■ **ОТРЫВОК СО СТРАНИЦЫ**
Есть в Вашей книге и в Вашем письме нечто, на что у меня пока еще нет ответа. Я следил за "приватными" поисками истины в Ваших "Островах" * не только с участием и нередко с озабоченностью, но и с известной долей зависти. Дело в том, что сам я за последние годы так далеко ушел от возможности самоанализа, что вообще плохо переношу подобные вещи. Как в моей частной жизни, так и в моем отношении к мировым событиям я вошел в состояние кризиса, который сейчас еще более обострился, так что, я полагаю, дело скоро дойдет до вынесения окончательного приговора и до выбора между жизнью и смертью. Несмотря на то что за эти годы я становился все неувереннее в себе, я смог защитить себя как бы некоей стеклянной преградой, которая состоит, собственно, в убеждении, что кризисы и страдания суть функции позитивные и что место, на которое я оказался поставлен, можно рассматривать как службу и как судьбу.

(Записи о положении объектов)
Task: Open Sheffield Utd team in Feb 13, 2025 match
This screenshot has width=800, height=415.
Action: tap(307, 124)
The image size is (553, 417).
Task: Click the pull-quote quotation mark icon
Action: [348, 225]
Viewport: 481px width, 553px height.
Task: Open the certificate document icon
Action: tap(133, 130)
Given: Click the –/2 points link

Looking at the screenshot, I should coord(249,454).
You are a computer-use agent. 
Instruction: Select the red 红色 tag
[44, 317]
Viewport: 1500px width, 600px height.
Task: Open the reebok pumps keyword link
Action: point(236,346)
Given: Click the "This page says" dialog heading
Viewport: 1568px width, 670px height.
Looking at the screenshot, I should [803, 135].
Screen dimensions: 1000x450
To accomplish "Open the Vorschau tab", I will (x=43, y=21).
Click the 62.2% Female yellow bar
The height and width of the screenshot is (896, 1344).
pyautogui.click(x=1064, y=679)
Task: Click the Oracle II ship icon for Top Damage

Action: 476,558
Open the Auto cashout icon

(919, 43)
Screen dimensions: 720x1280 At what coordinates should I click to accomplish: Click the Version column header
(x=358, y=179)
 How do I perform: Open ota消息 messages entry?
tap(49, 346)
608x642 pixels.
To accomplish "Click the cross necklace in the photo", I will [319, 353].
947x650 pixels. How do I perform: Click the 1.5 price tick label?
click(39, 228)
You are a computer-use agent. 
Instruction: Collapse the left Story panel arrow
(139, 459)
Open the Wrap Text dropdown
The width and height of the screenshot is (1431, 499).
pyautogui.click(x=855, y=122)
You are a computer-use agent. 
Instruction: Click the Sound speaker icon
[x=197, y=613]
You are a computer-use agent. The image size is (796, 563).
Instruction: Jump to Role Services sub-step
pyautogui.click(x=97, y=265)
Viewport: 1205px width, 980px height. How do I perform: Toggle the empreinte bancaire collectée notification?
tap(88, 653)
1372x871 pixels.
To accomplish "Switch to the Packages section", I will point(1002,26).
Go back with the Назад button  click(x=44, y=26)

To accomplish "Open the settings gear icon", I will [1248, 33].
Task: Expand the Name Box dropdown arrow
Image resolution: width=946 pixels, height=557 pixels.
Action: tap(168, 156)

■ **ЗАДАНИЕ**
Перепишите из отрывка письма кусок между словами "Есть в Вашей" и "и как судьбу.", включая их самих.

■ **ОТВЕТ**
Есть в Вашей книге и в Вашем письме нечто, на что у меня пока еще нет ответа. Я следил за "приватными" поисками истины в Ваших "Островах" * не только с участием и нередко с озабоченностью, но и с известной долей зависти. Дело в том, что сам я за последние годы так далеко ушел от возможности самоанализа, что вообще плохо переношу подобные вещи. Как в моей частной жизни, так и в моем отношении к мировым событиям я вошел в состояние кризиса, который сейчас еще более обострился, так что, я полагаю, дело скоро дойдет до вынесения окончательного приговора и до выбора между жизнью и смертью. Несмотря на то что за эти годы я становился все неувереннее в себе, я смог защитить себя как бы некоей стеклянной преградой, которая состоит, собственно, в убеждении, что кризисы и страдания суть функции позитивные и что место, на которое я оказался поставлен, можно рассматривать как службу и как судьбу.